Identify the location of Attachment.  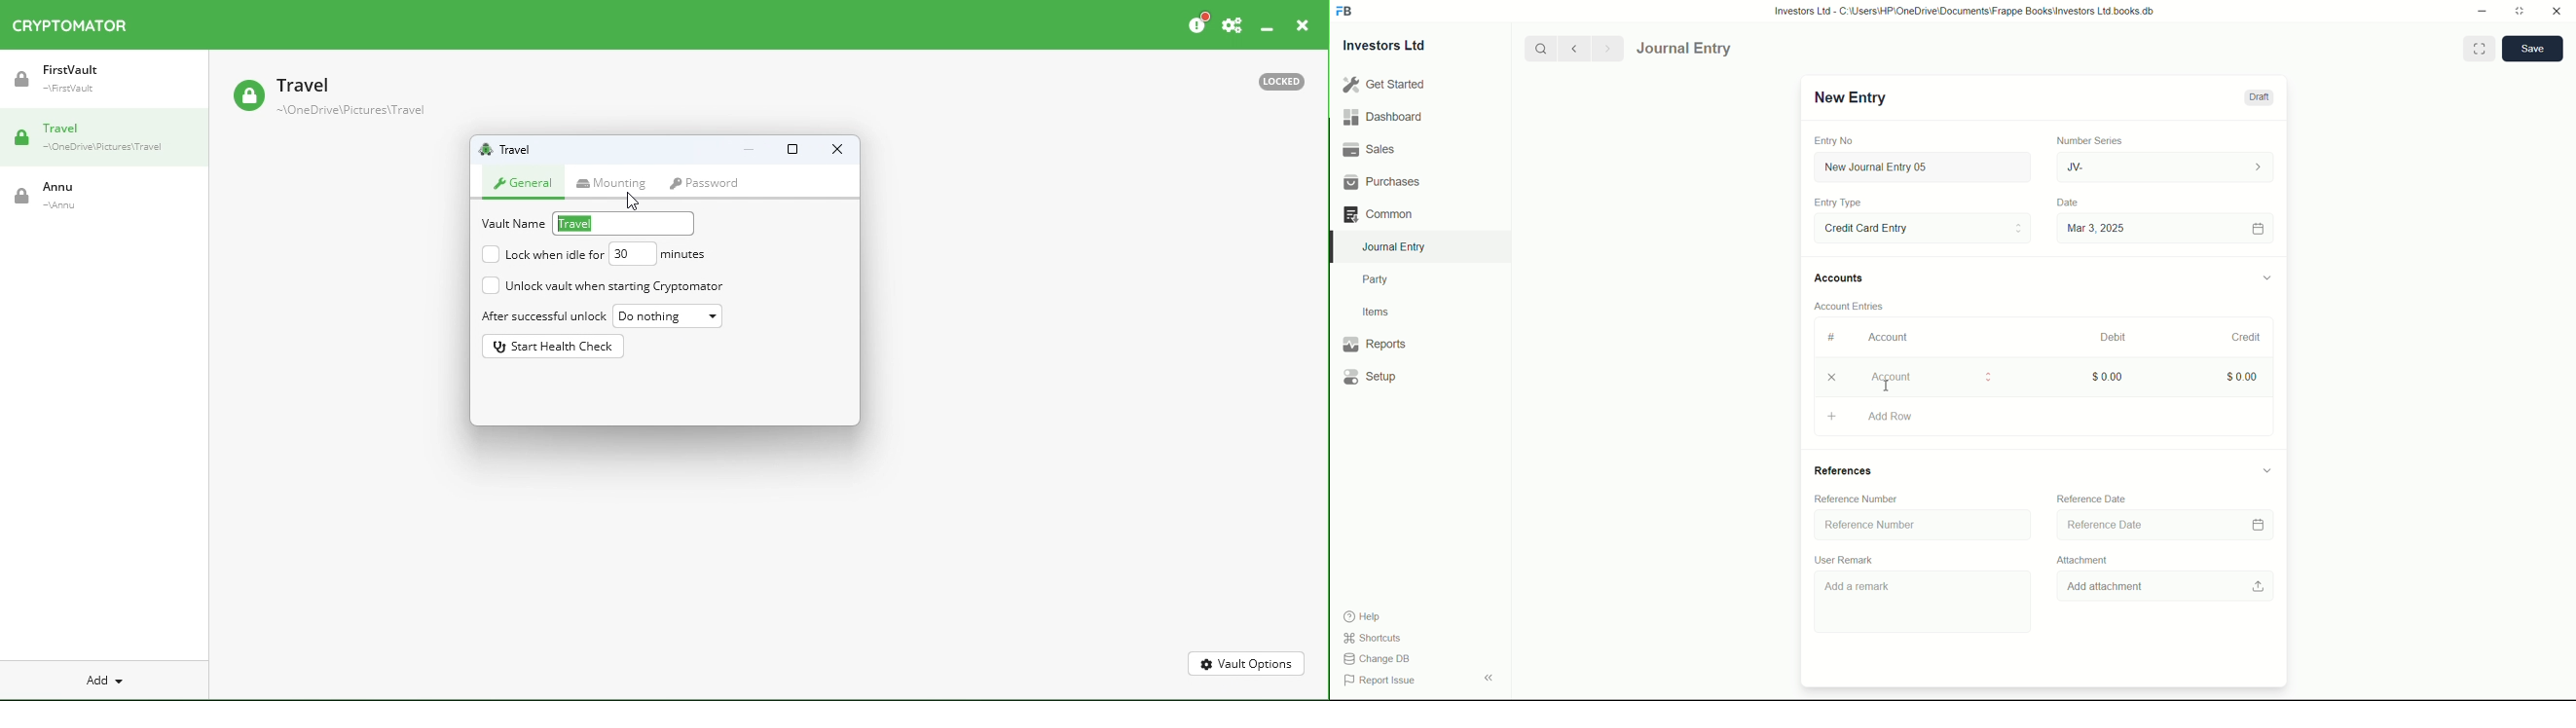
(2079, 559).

--

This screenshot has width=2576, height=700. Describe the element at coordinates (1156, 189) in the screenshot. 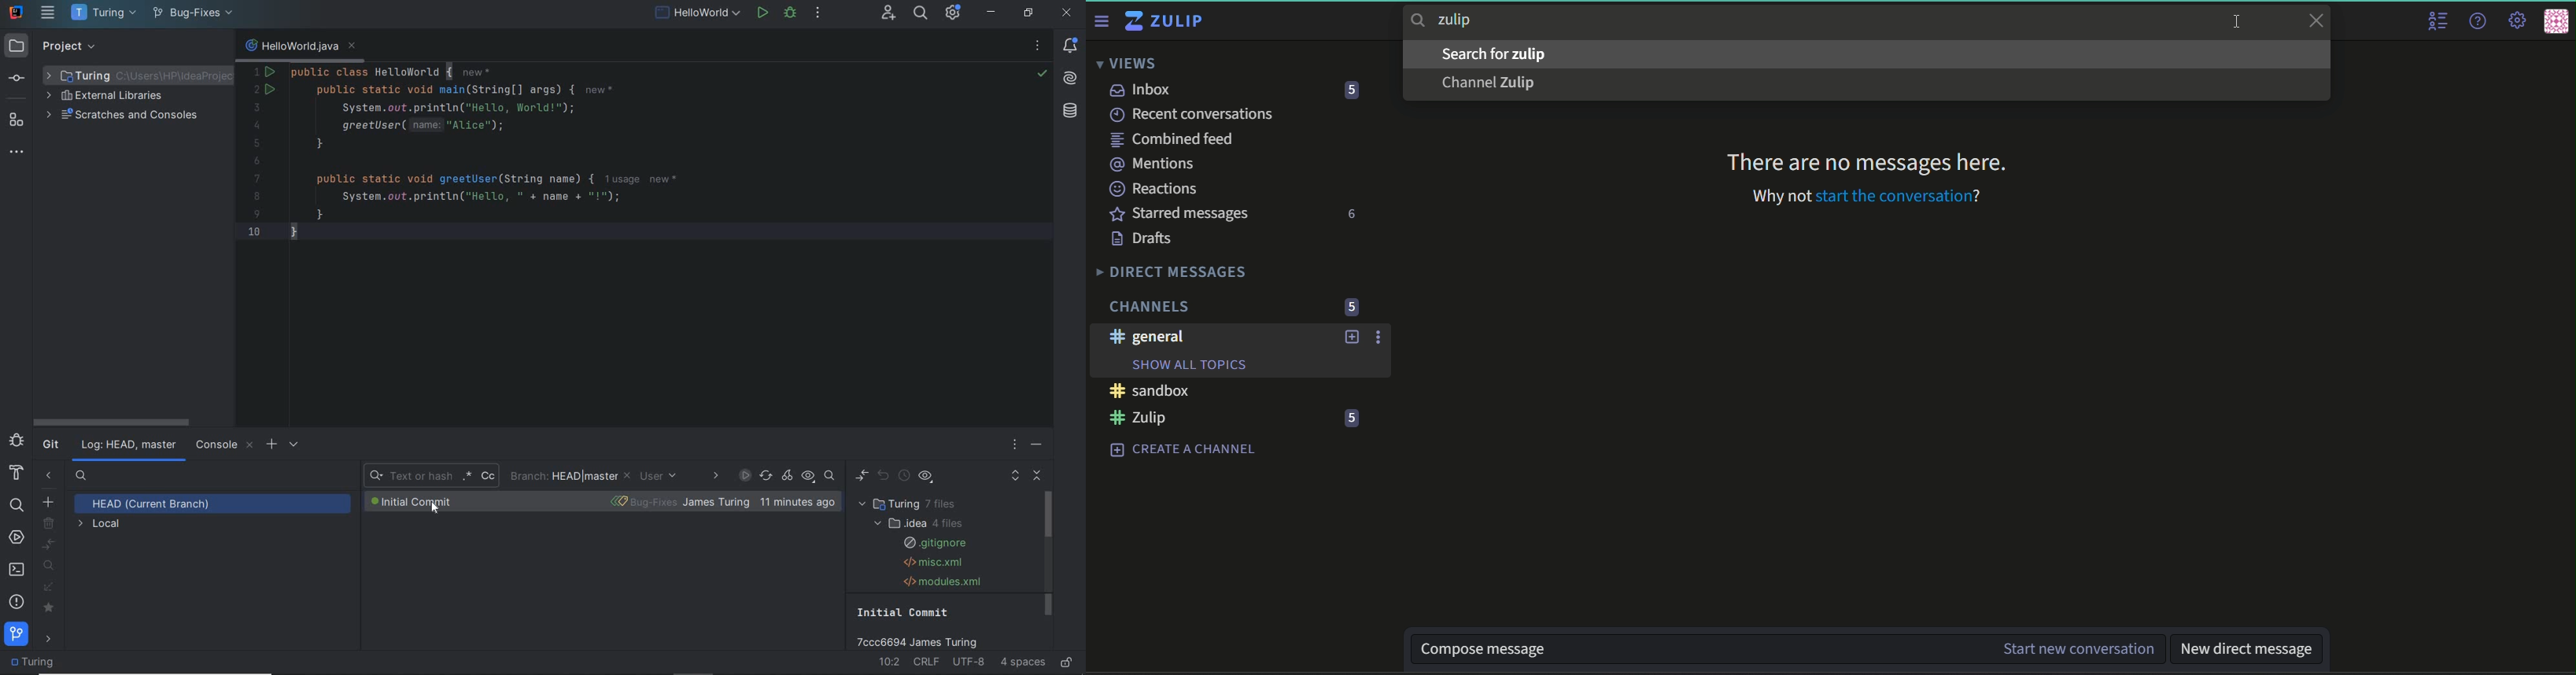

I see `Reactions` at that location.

* * *

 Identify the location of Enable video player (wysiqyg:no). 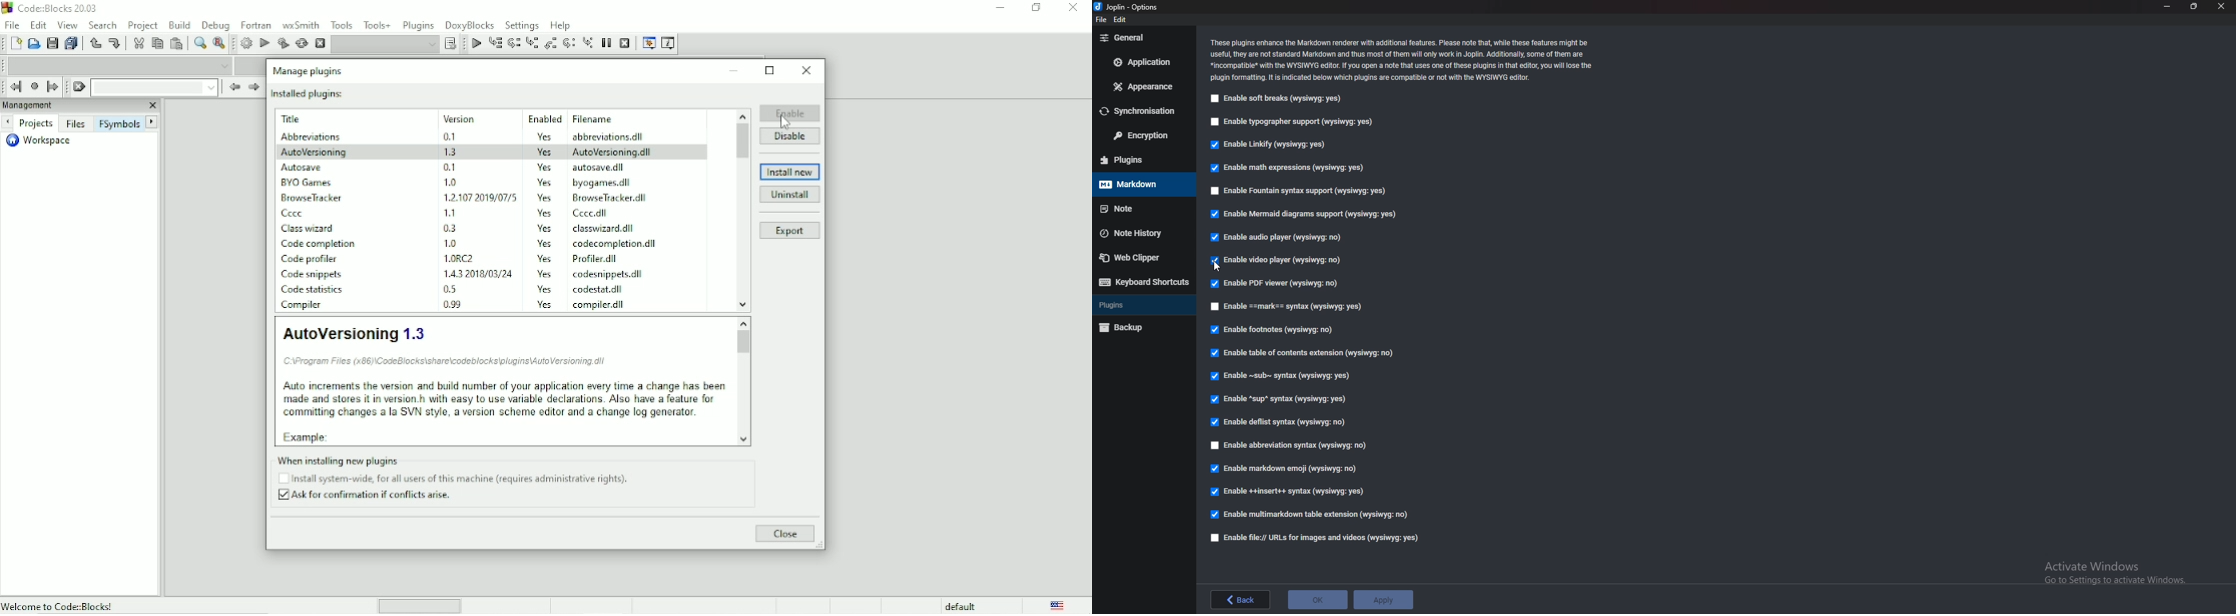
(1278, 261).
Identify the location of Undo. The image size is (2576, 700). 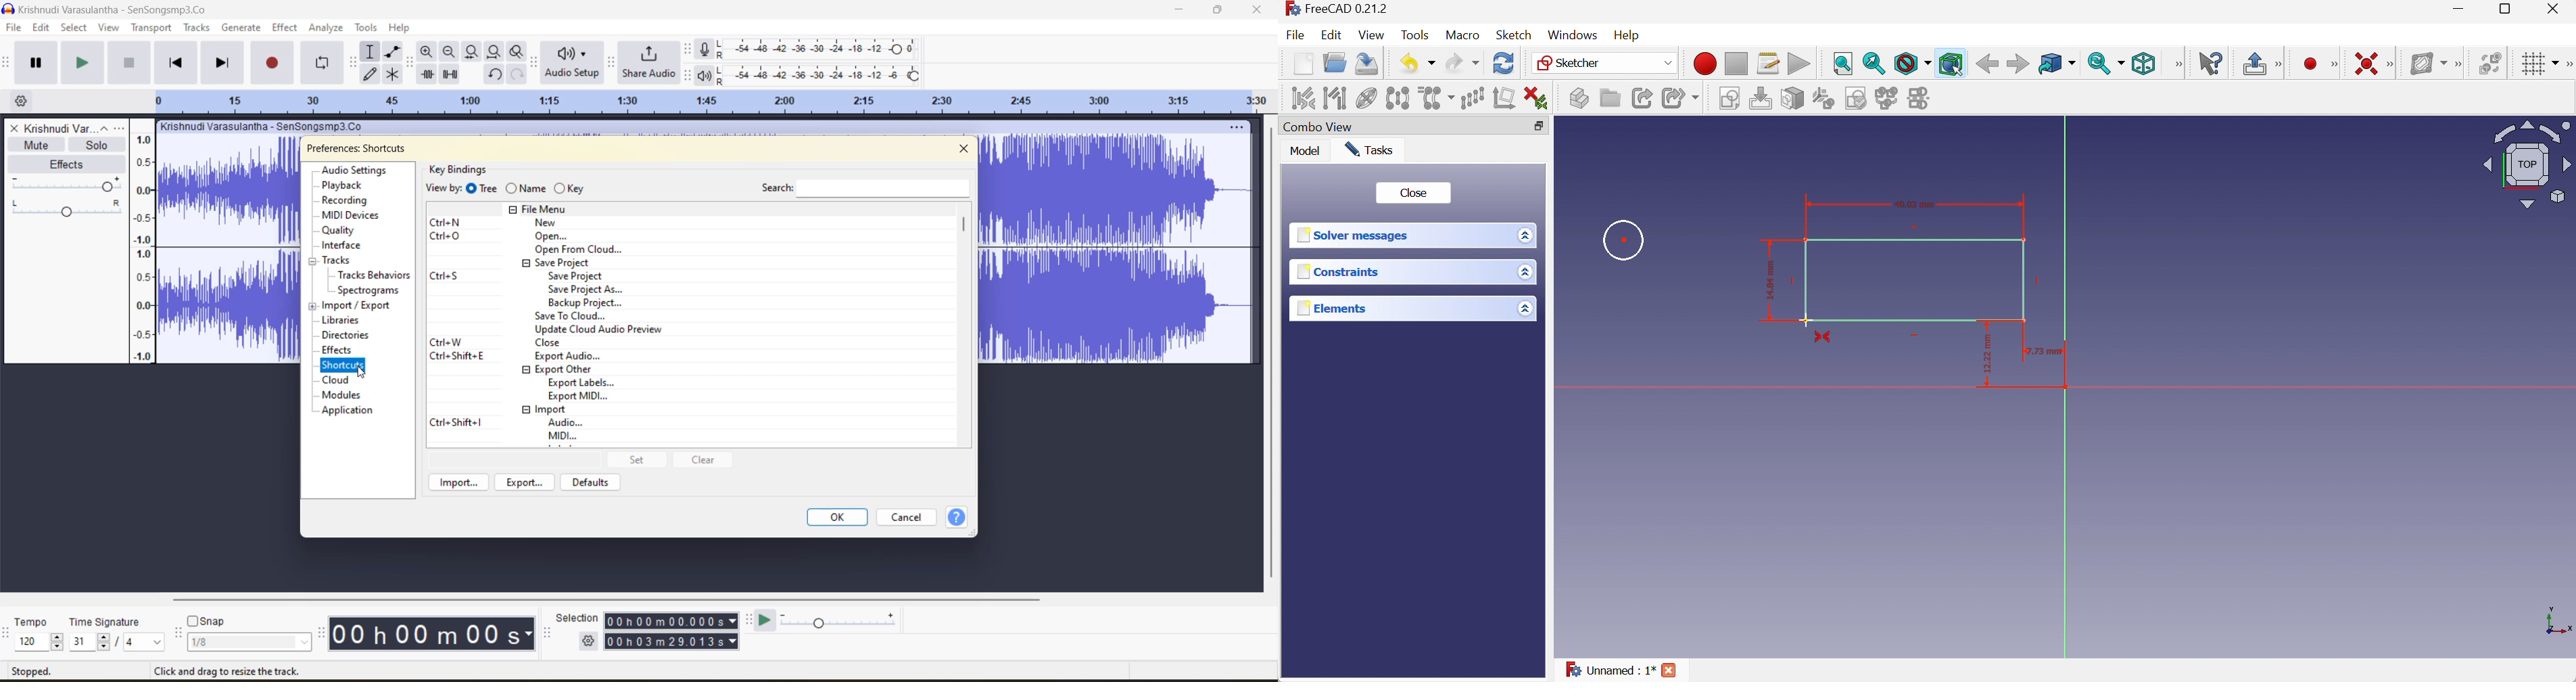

| WHAT IS BEING ASKED |
Recast the part of the items that opens with the line containing "This screenshot has" and closes with the line containing "at that location." as a Markdown table with the columns Number and Text, giving each line its own numbered row and omitting blank lines. Leave the pictures out of the answer.

| RIGHT ANSWER |
| Number | Text |
|---|---|
| 1 | This screenshot has width=2576, height=700. Describe the element at coordinates (1156, 189) in the screenshot.  |
| 2 | I see `Reactions` at that location. |